§ Work instructions: Copy out the data below word for word, leaving out the pictures.
** START Records for this exercise **
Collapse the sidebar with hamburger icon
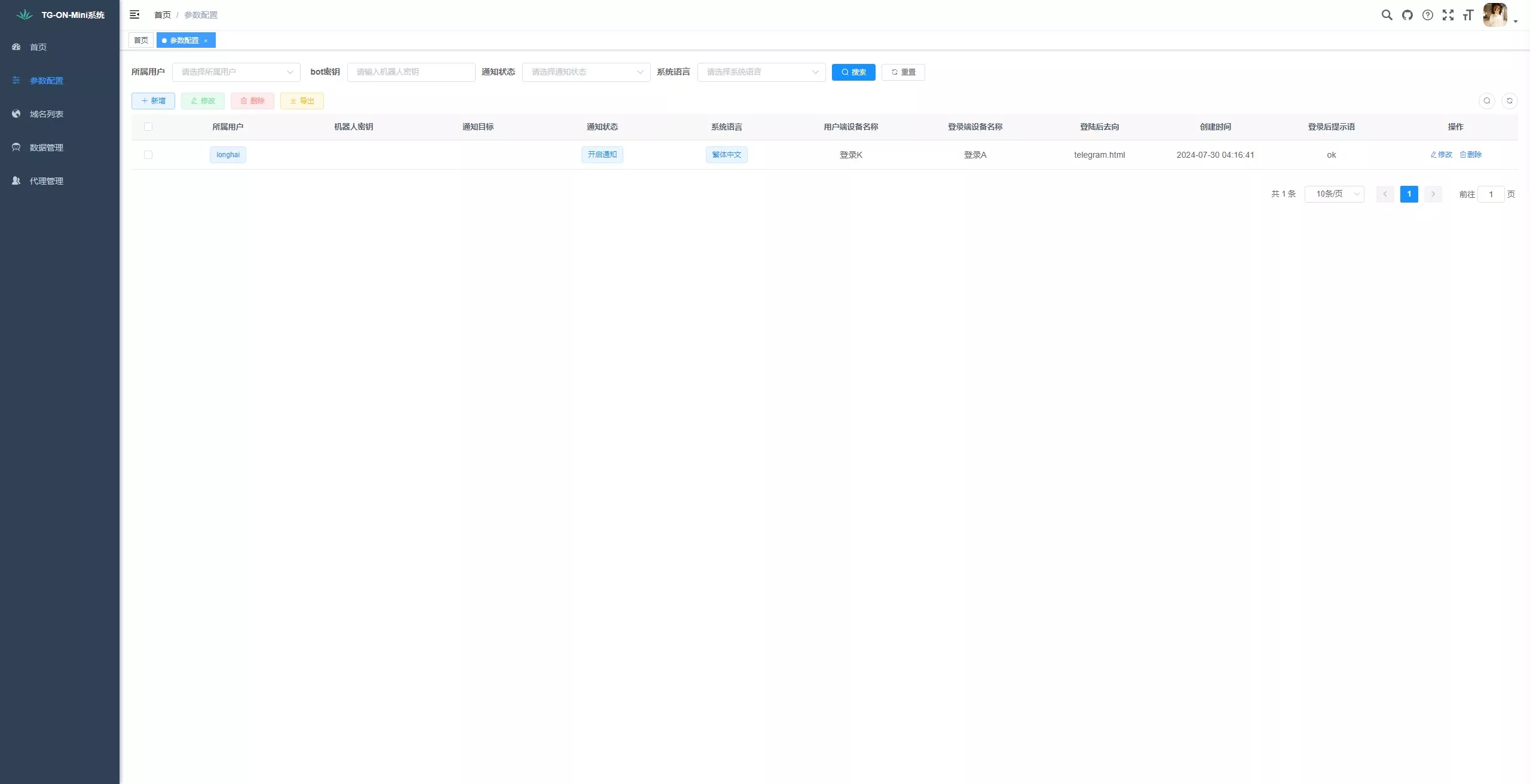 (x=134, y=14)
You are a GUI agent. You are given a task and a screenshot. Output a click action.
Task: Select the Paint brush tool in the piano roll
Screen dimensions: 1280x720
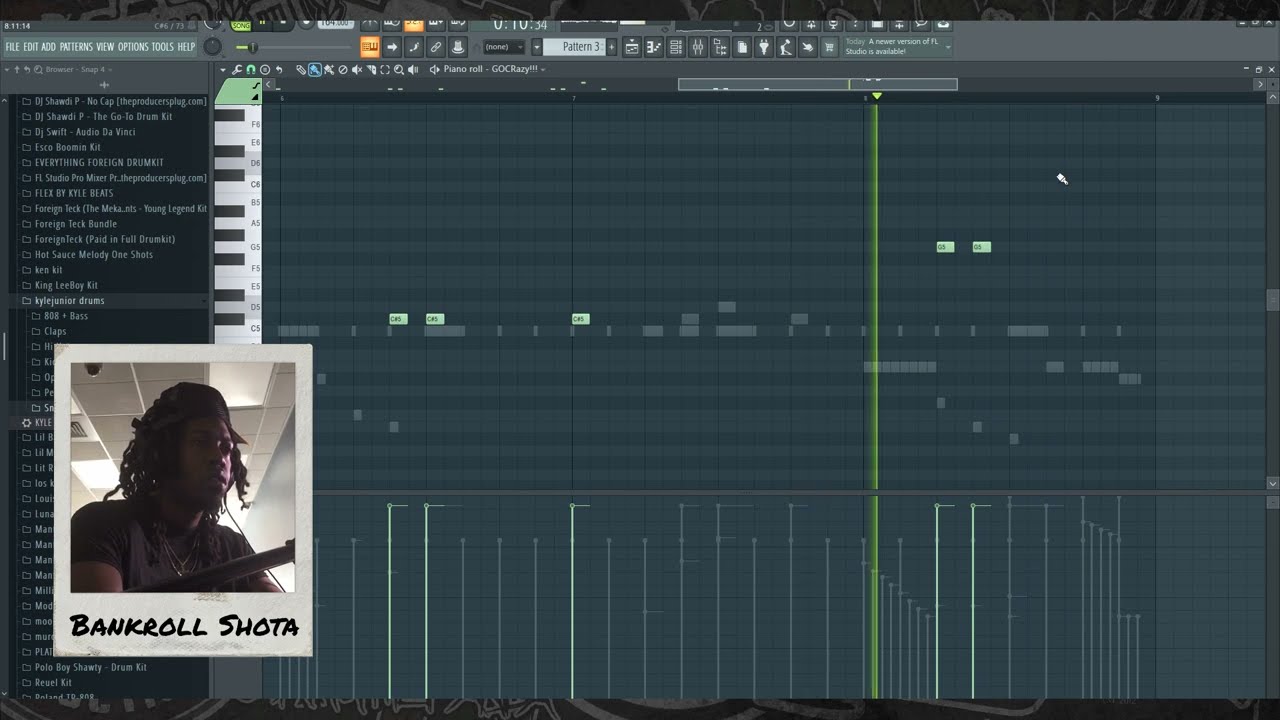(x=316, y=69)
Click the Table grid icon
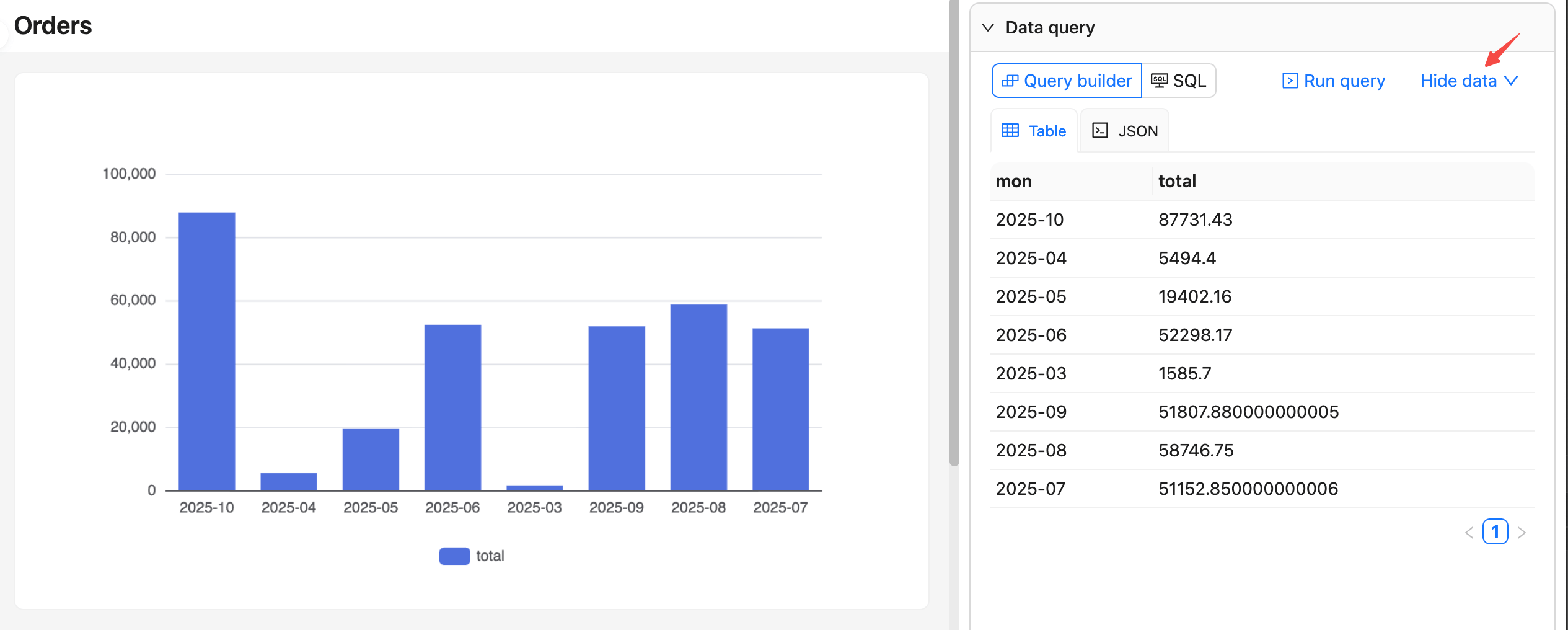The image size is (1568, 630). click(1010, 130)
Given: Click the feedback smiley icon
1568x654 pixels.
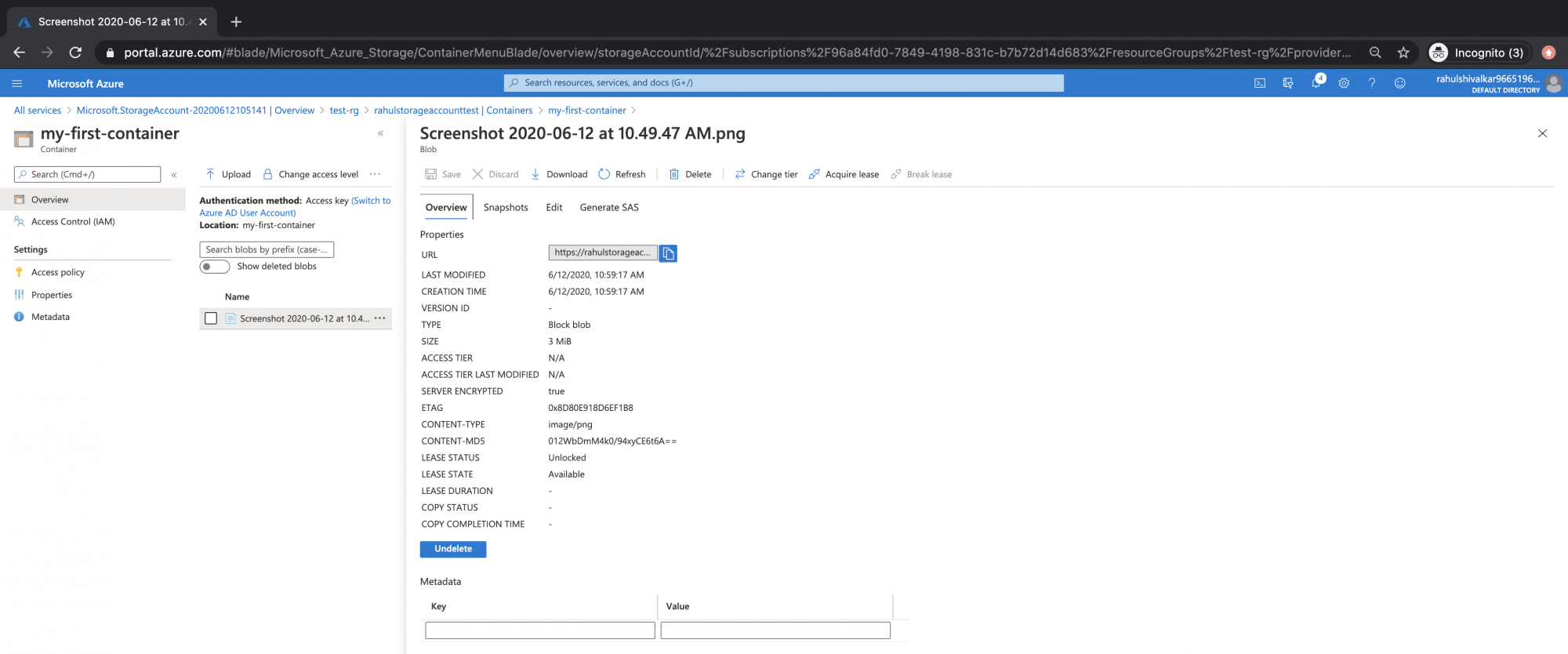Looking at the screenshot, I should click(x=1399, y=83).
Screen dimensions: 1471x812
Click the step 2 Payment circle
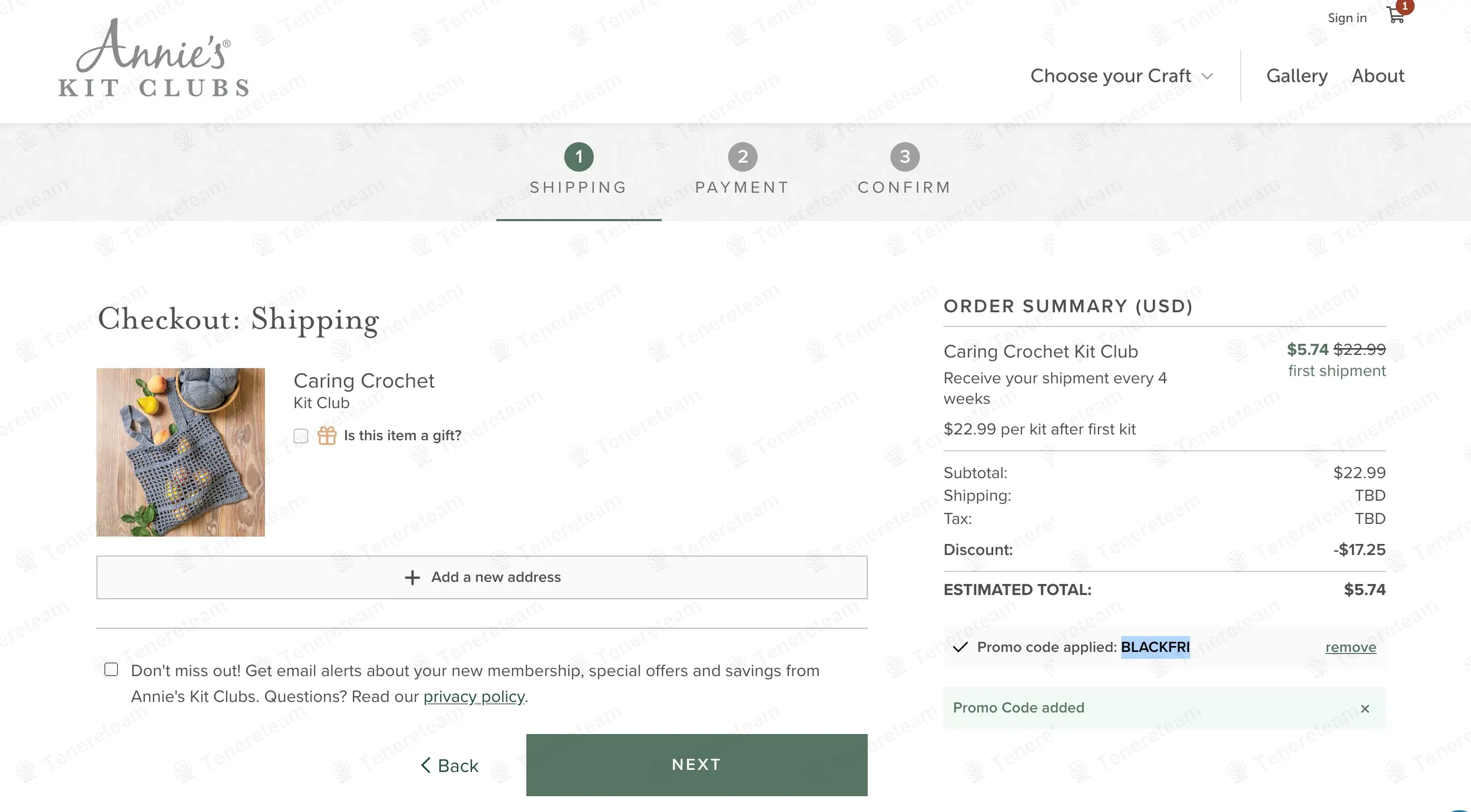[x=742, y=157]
** END Records for this exercise **
§ Written response:
Collapse the sidebar with hamburger icon
 (x=134, y=14)
You are a GUI agent. You are given a task and a screenshot. Output a click action.
Task: Select the Paint brush tool in the piano roll
Screen dimensions: 1280x720
(x=316, y=69)
Click the Table grid icon
The image size is (1568, 630). click(1010, 130)
Given: Click the feedback smiley icon
1568x654 pixels.
Looking at the screenshot, I should click(x=1399, y=83).
Screen dimensions: 1471x812
Click the step 2 Payment circle
[x=742, y=157]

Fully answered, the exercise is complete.